2024 AIChE Annual Meeting
(672g) Analysis of Polyethylene Pyrolysis Kinetics Using a Cost-Effective Rapid-Heating System: A 5-Lump Isothermal Study.
Authors
The design of pyrolysis reactors requires high-quality kinetic data. The literature has ∼200 kinetic data points for polyethylene pyrolysis with a wide distribution of activation energies of 42-533 kJ/mol. Most of these studies use non-isothermal data collected via thermal gravimetric techniques. Other literature uses batch systems to conduct isothermal kinetic studies, but most come with a long heating time of 20-120 min. The reactor choice regarding temperature gradient and thermal dwell time has the highest impact on these values. Therefore, studying true isothermal kinetics is challenging, as a significant polymer conversion would be reached before the isothermal temperature.
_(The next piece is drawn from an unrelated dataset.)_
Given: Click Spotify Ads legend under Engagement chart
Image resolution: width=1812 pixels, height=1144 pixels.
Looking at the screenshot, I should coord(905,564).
This paper presents a novel and affordable semi-batch reactor system heated by a thick copper-block designed to deliver energy at ∼125 °C/min. We used this system to measure the isothermal kinetic parameters of polyethylene decomposition using discrete lump methodology at temperatures of 411, 420, 429, 437, and 449 °C. We have identified five lumps that fit the kinetics data well: three representative polymer chains, liquid, and gas. The rate constants were fitted via an optimized solution of coupled ordinary differential equations. The activation energy and pre-exponential factor were found via the linearized form of the Arrhenius equation. The initial two decomposition steps have an apparent activation energy of ∼360 kJ/mol, matching the computational activation energy reported for the C-C homolysis. The net apparent activation energy of the four reactions amounts to 234 kJ/mol, very close to the non-isothermal thermal gravimetric result obtained in this study of 247 kJ/mol.